Forbes Falconer (10 September 1805, Aberdeen – 1853), was a Scottish Persian scholar.
Falconer was born at Aberdeen, 10 September 1805, was the second and only surviving son of Gilbert Falconer of Braeside, Fife. He was educated at the grammar school and at Marischal College, where he obtained prizes in classical studies. His first publications, which appeared anonymously in local journals, were also classical, consisting of metrical translations from the Greek anthology. He commenced his oriental studies before the age of twenty, by attending the Hebrew classes of Professor James Bentley in Aberdeen, and likewise began the private study of Arabic and Persian. Afterwards proceeding to Paris he attended, during nearly five years, the courses of de Sacy, de Chézy, and, for Hindustani, of Garcin de Tassy. After short visits to several German universities, Falconer returned to this country, and settled in London as a teacher of oriental languages, holding for a short time the professorship of oriental languages in University College, London.

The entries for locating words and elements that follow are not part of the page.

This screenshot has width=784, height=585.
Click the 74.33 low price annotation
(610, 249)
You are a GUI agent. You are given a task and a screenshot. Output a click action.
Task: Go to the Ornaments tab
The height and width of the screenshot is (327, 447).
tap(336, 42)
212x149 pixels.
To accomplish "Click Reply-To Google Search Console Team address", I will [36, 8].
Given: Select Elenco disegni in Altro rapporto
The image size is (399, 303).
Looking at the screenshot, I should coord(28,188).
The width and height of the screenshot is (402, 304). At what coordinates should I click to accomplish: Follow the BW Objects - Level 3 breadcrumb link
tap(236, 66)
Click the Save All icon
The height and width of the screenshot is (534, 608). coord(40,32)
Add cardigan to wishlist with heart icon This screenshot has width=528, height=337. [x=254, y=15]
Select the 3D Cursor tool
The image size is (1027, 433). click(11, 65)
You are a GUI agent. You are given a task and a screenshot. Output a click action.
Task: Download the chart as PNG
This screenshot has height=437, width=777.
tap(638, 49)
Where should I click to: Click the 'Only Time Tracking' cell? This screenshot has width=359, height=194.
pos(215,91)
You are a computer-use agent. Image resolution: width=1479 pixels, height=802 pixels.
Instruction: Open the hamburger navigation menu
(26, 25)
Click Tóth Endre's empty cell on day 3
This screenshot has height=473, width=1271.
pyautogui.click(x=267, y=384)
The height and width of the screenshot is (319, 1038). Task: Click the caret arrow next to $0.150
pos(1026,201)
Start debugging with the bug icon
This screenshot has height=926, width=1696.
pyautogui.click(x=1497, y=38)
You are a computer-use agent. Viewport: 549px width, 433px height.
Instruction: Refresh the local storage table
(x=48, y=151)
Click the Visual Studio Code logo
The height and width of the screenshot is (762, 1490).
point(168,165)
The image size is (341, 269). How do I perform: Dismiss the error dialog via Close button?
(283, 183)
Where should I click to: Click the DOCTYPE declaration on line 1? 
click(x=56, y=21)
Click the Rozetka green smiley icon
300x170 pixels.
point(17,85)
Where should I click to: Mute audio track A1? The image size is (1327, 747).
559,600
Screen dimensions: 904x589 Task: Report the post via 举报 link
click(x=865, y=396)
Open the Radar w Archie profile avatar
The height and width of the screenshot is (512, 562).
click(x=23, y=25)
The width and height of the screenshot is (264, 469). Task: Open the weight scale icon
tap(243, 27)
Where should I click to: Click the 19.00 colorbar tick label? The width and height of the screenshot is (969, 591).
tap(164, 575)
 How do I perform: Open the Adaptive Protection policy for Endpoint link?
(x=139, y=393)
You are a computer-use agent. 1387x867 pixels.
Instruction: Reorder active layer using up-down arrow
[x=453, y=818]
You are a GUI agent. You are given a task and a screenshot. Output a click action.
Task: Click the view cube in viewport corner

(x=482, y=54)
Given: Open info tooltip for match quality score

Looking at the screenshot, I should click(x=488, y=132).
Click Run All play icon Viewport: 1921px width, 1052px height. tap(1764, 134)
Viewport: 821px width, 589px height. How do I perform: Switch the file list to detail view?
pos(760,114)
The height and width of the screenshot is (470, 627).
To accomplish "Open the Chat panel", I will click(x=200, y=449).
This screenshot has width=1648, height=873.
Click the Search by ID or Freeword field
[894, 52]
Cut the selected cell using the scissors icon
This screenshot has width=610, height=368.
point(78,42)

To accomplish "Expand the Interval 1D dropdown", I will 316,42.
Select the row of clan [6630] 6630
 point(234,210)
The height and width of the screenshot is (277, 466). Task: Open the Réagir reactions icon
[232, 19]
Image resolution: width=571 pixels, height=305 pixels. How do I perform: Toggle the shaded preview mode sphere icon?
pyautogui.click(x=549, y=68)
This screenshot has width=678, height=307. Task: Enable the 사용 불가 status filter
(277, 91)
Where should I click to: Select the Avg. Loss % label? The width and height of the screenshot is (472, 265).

Falconer is perhaps best known in the present day for his works on the Bostan, from which he published in 1839 a volume of selections, very neatly lithographed from his own transcript. In the Asiatic Journal, a useful periodical now defunct, he published a translation of part of the same poem, as well as selections from several of the Sufi poets, and a critical study of the Sindbad-Nameh. Falconer edited two important poems of Jāmi, the Tuhfat-ul-Ahrār and Salāmān u Absāl, for the Society for the Publication of Oriental Texts. The critical ability of these texts is attested by Francis Johnson in the preface to his edition of John Richardson's Persian Dictionary. Falconer's Persian Grammar reached a second edition in 1848.